Transcribe exactly the lines below that begin at the line with "Task: Focus the" and stop after the line with "Click the arrow icon on Get started button", leaving out every picture.

<<<<

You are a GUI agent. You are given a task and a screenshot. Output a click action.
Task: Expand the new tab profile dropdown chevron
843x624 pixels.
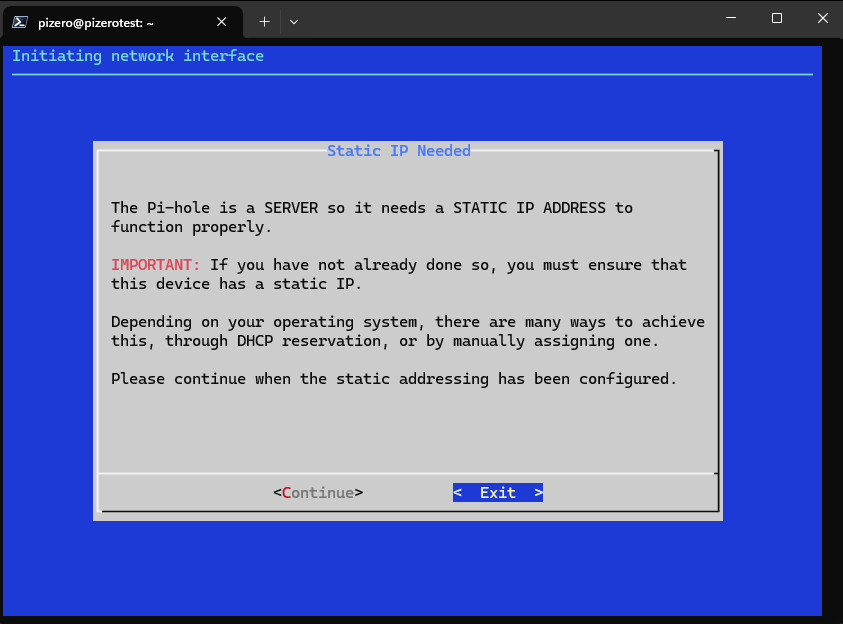click(294, 21)
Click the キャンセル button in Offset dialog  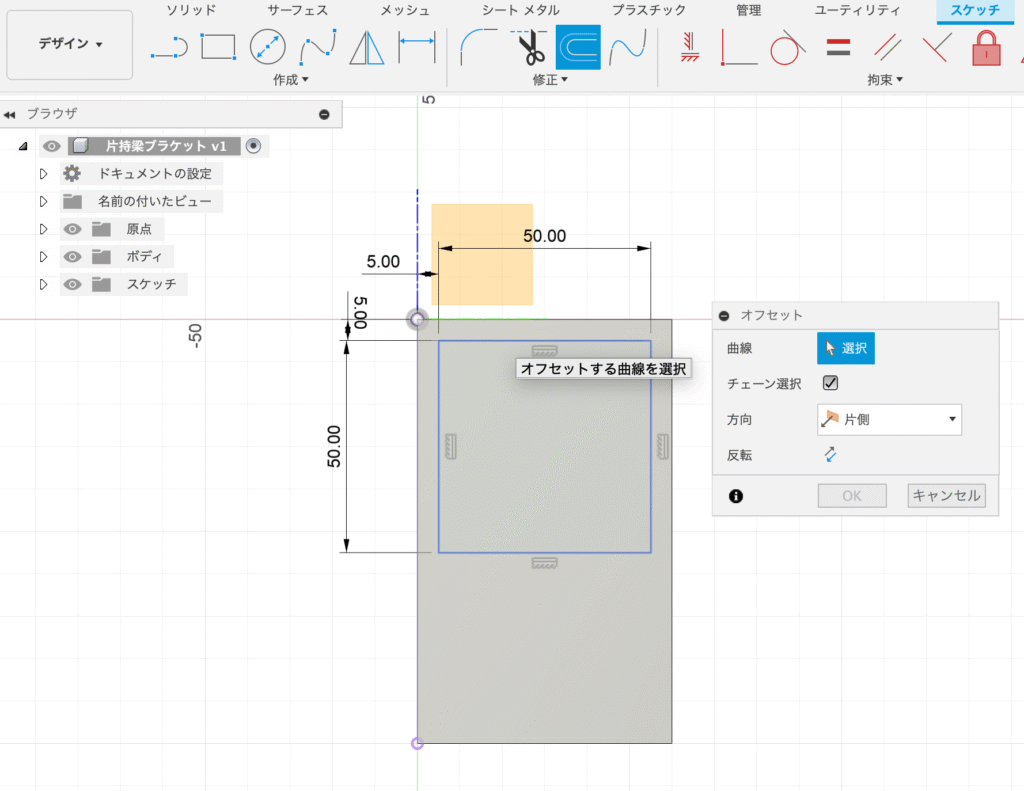click(945, 495)
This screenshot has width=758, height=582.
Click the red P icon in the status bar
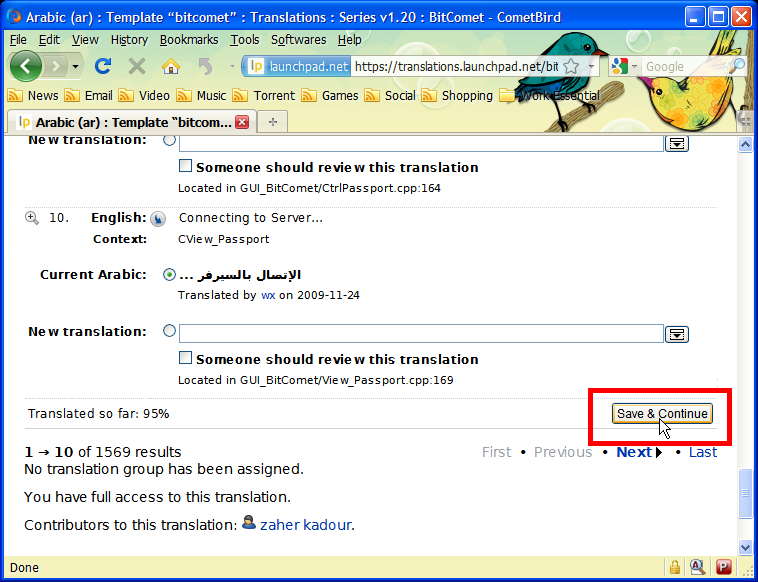click(x=723, y=567)
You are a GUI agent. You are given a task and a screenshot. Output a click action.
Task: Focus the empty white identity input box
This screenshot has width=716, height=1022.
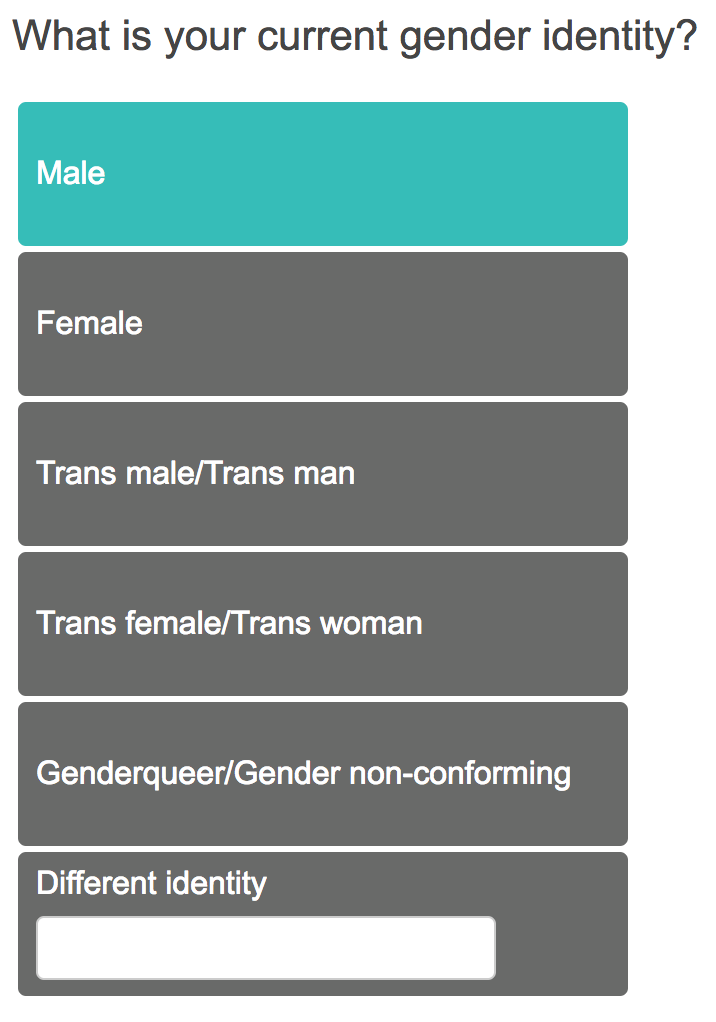266,948
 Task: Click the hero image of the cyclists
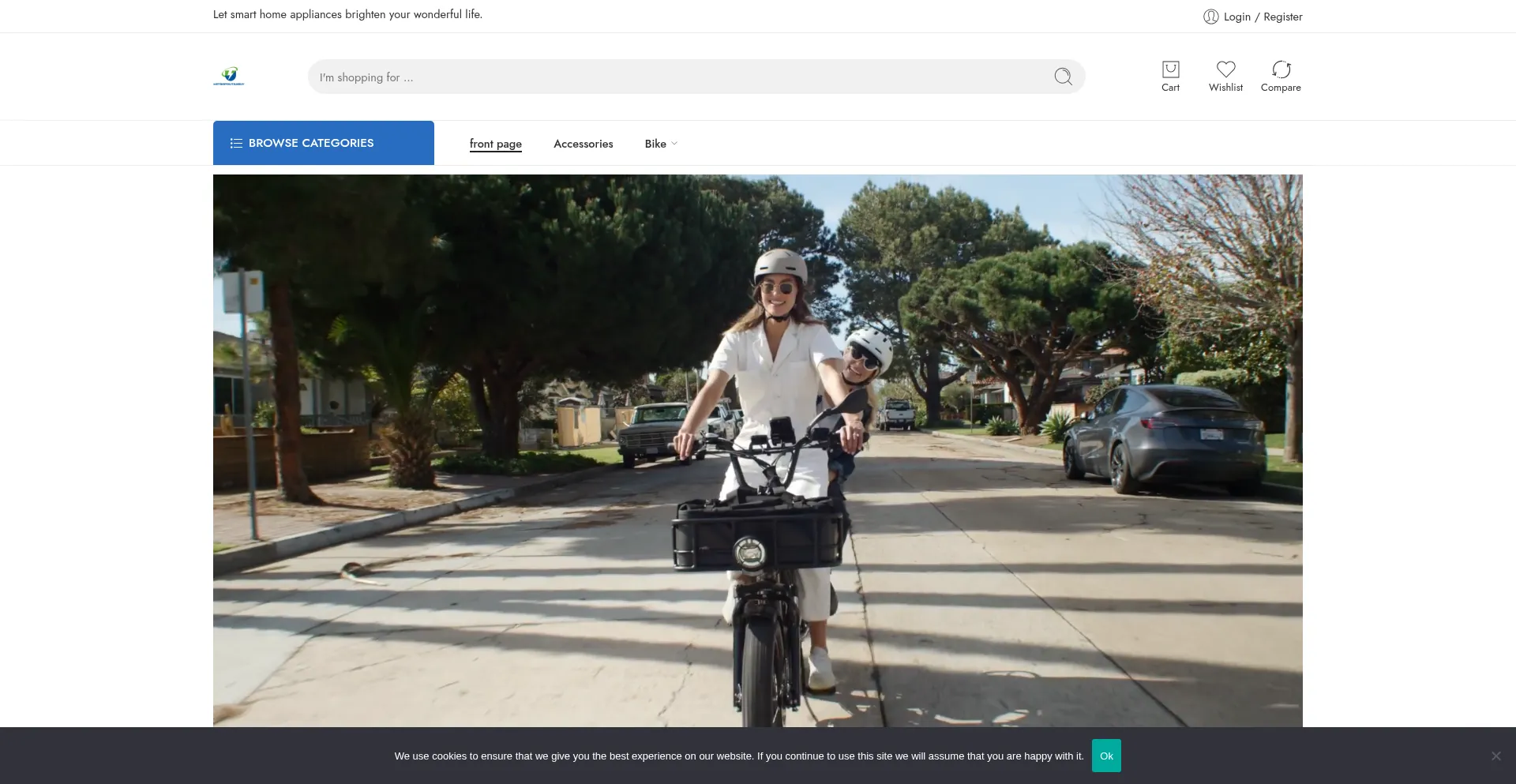[757, 450]
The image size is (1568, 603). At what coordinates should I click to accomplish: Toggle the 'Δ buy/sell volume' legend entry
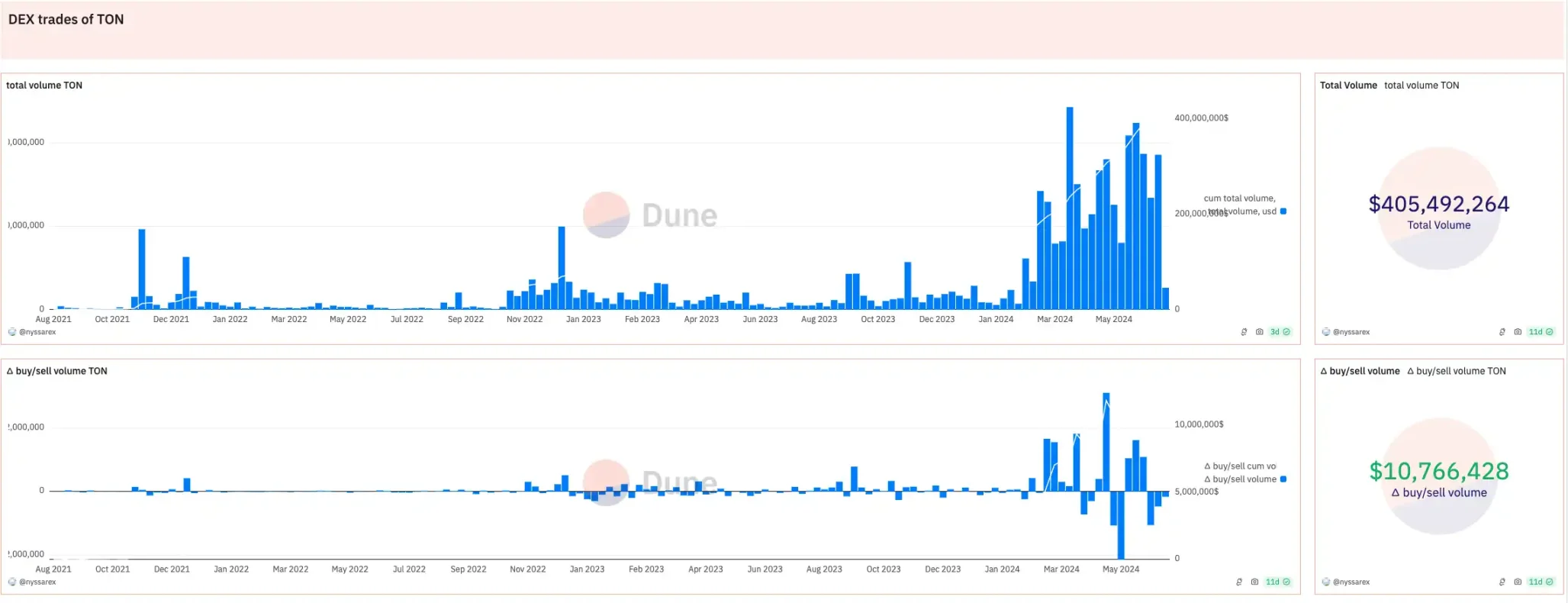(1240, 479)
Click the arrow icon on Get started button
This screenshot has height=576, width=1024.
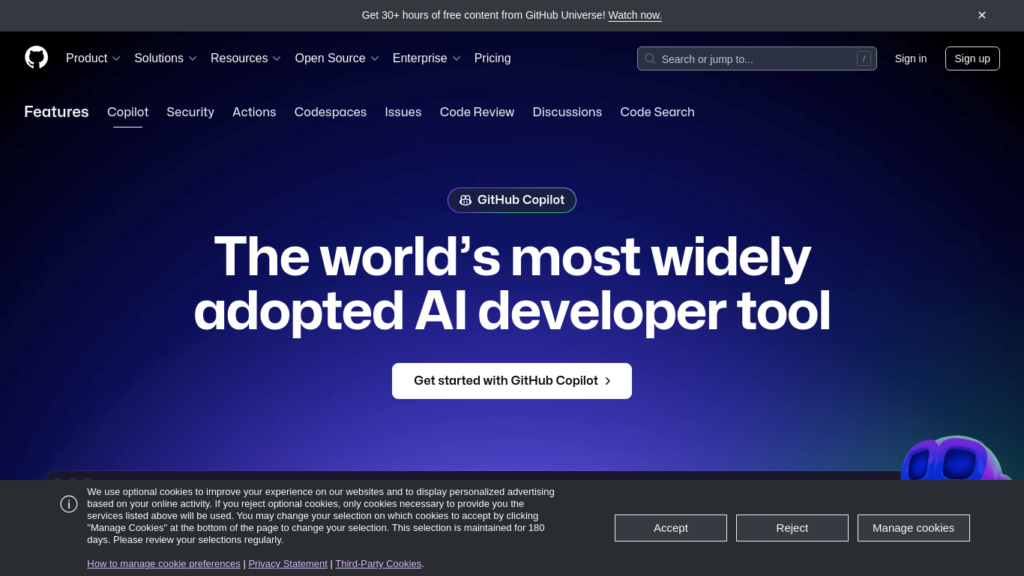(x=608, y=381)
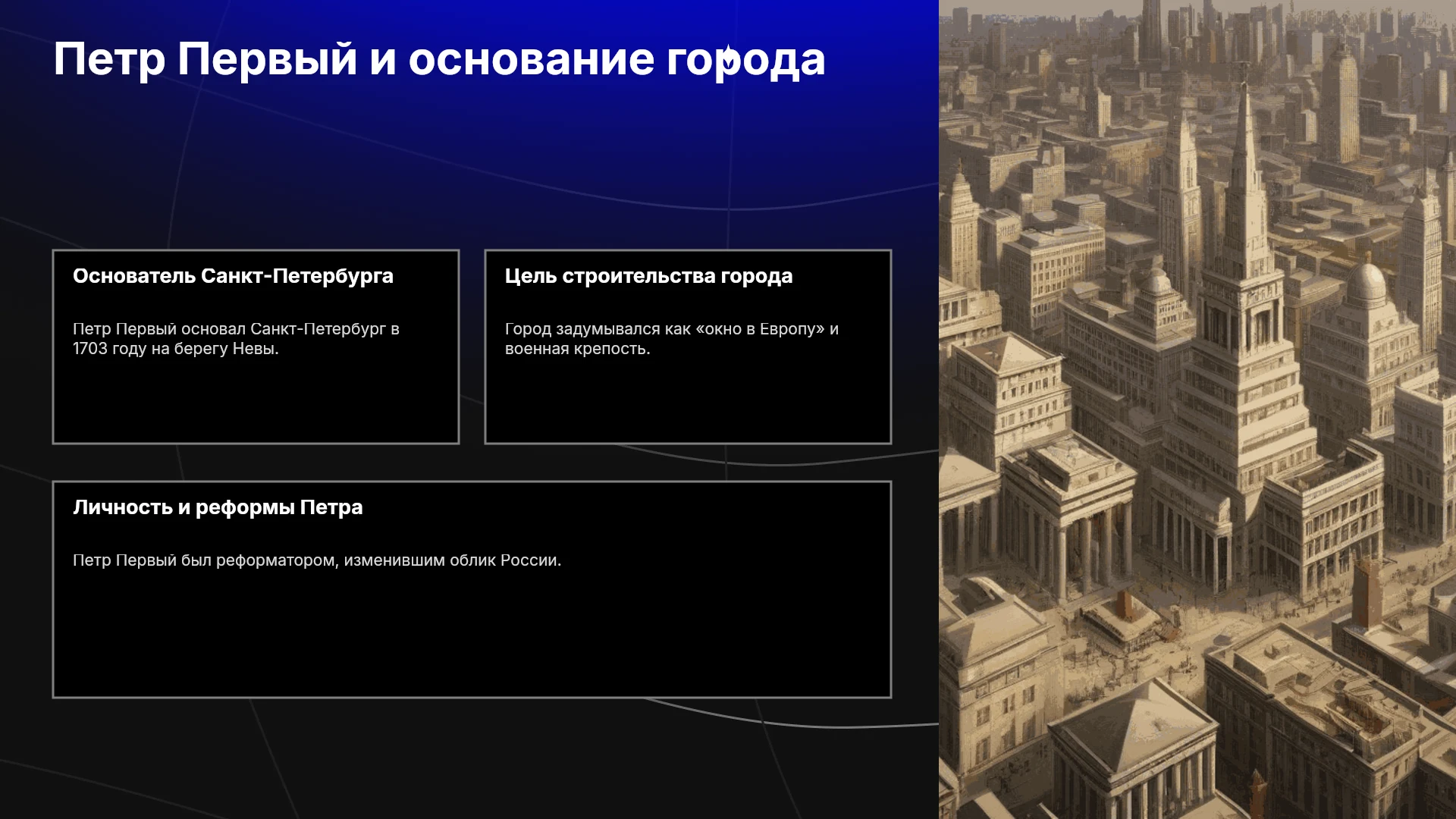Click the pyramid-roofed building in the illustration

(1134, 728)
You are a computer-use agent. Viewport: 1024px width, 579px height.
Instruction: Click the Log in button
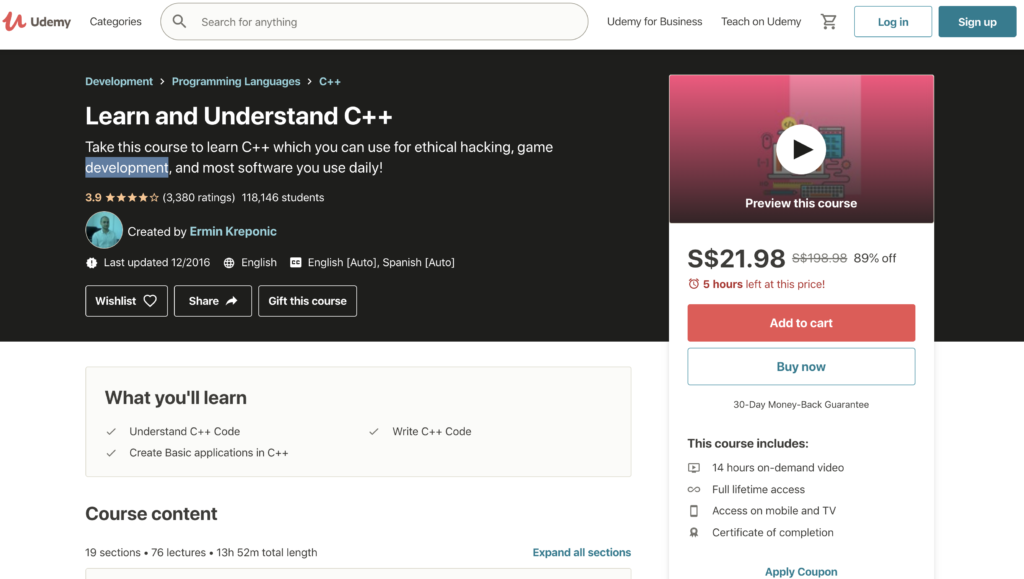point(893,22)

>>>>

▶ Exercise solution
Task: Focus the empty white identity input box
This screenshot has width=716, height=1022.
266,948
 Task: Click the hero image of the cyclists
[757, 450]
The image size is (1568, 603). At what coordinates should I click to accomplish: Toggle the 'Δ buy/sell volume' legend entry
(1240, 479)
Click the arrow icon on Get started button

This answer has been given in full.